Título: Para o cardeal, Lula é um católico a seu modo
Autor: Expedito Filho, Jamil Chade
Fonte: O Estado de São Paulo, 07/04/2005, Especial, p. H4

CIDADE DO VATICANO-A fé do presidente Luiz Inácio Lula da Silva divide as opiniões dos cardeais brasileiros presentes no Vaticano. Ontem, um dia após as declarações do arcebispo do Rio, d. Eusébio Scheid, de que Lula "não é católico, mas caótico", o arcebispo de São Paulo, d. Cláudio Hummes, saiu em defesa do presidente e declarou que o considera católico. Respondendo a uma questão sobre como avaliava os comentários de d. Eusébio, d. Cláudio afirmou: "Ele (Lula) é um cristão e um católico a seu modo e ele se declara católico", disse o religioso. Para o cardeal, cotado como um dos favoritos para se tornar o próximo papa - e mais diplomata em suas declarações do que seu colega -, cada católico é "diferenciado, assim como suas práticas".

A polêmica ocorre um dia antes da chegada de Lula ao Vaticano, onde acompanhará os funerais de João Paulo II com uma comitiva brasileira. O político havia oferecido o avião presidencial para levar ambos os cardeais, mas os dois preferiram ir antes para o Vaticano.

"Eu o considero católico, normalmente", disse d. Cláudio, que ontem chegou a Roma para os funerais. Ele ainda lembrou que conhece Lula desde que o presidente começou a construir sua vida política na militância sindical - d. Cláudio foi bispo de Santo André, no ABC paulista, exatamente no período das greves operárias no final dos anos 1970.

CRÍTICAS

Anteontem, ao desembarcar no aeroporto de Roma, d. Eusébio não poupou críticas ao presidente Luiz Inácio Lula da Silva e disse que, por seu passado operário, "com todas as confusões" que o meio oferecia, a fé de Lula não era cultivada. "Ele e o Espírito Santo não se entendem", disse. E completou: "Você acha que ele (Lula) sabe o que é o Espírito Santo?"

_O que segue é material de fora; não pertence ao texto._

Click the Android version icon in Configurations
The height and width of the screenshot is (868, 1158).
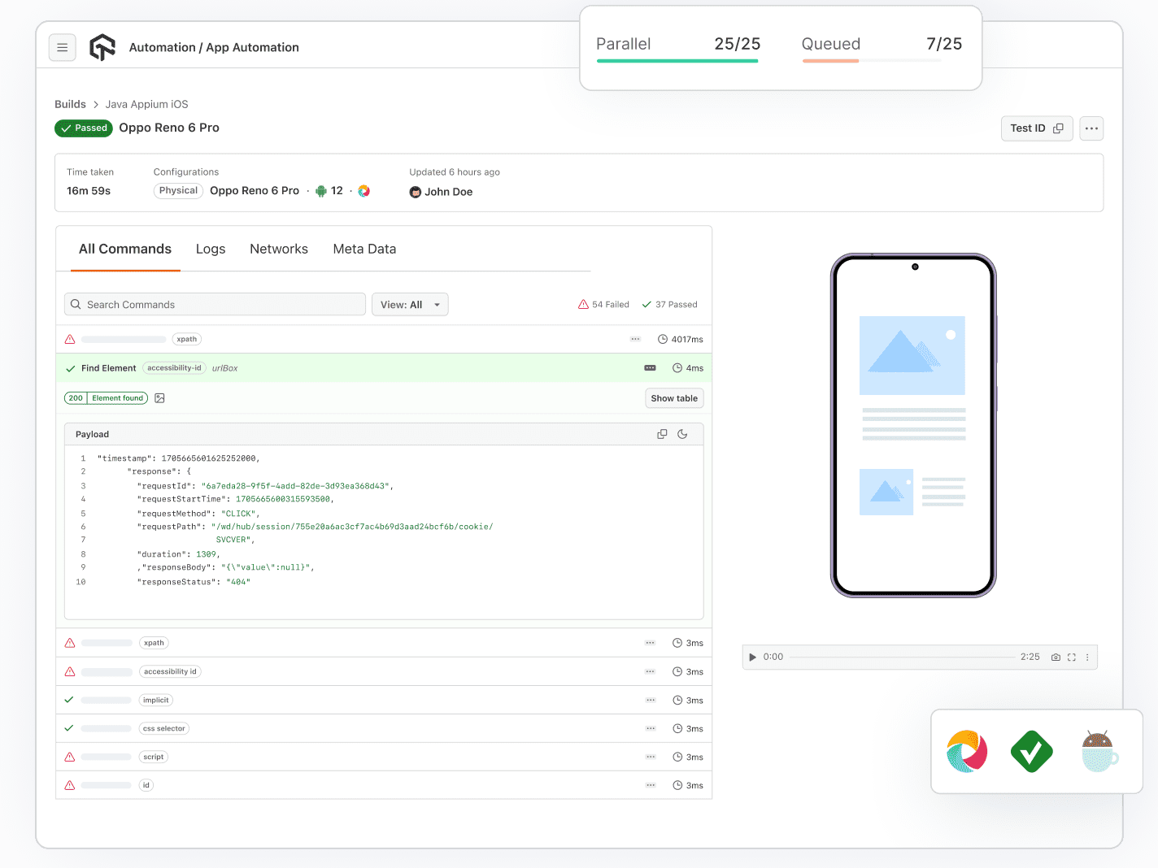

D. Eusébio, durante a entrevista, citou decisões do governo que considera impróprias para um presidente católico. Ele cita a questão do aborto, acusando o PT de apoiar a prática. Atualmente, o governo discute a interrupção da gravidez em casos de anencefalia, quando o feto não tem cérebro.

O arcebispo do Rio também criticou um suposto apoio declarado do presidente ao movimento gay e comentou uma falta de assessoria religiosa - o papa João Paulo II era um fervoroso opositor ao homossexualismo.

Hoje, d. Eusébio emitiu uma nota de esclarecimento sobre suas declarações feitas no dia anterior . Na nota, distribuída aos jornalistas em Roma, o arcebispo do Rio não nega que considera o presidente brasileiro "confuso e ambíguo (caótico)" em relação à fé, moral e ética da Igreja. Segundo essa versão do texto, d. Eusébio aponta que Lula não é "suficientemente católico". (leia a íntegra acima, ao lado)

Enquanto isso, no Rio, outra nota era emitida pelo cardeal e não incluía essas considerações. Apenas afirmava que suas declarações haviam sido dadas em um "ambiente impróprio". Ele também garante que não desrespeitou nenhuma autoridade e admite que não deveria ter reagido quando perguntado sobre o presidente.

DOIS LADOS

A nota distribuída em Roma por d. Eusébio foi colocada em um mural do Colégio Pio Brasileiro, onde os religiosos ficarão hospedados até o fim do conclave no Vaticano, quando o nome do novo papa será decidido.

Ontem, os dois cardeais brasileiros, d. Cláudio e d. Eusébio, se encontraram em Roma. As diferenças de opinião ficaram claras.

Durante o encontro informal, d. Cláudio demonstrou como sua avaliação do presidente e sua fé difere da de seu colega. "Lula é um homem que se declara e se considera católico. Ele tem comungado mais vezes comigo, sobretudo no dia 1º de maio. Para mim, ele é tão católico como todos os outros católicos do Brasil", disse o arcebispo de São Paulo, sentado em frente a d. Eusébio, durante um jantar no Colégio Pio Brasileiro. Enquanto d. Cláudio dava essas declarações à imprensa, do outro lado da mesa d. Eusébio, irritado, queixava-se dos jornalistas.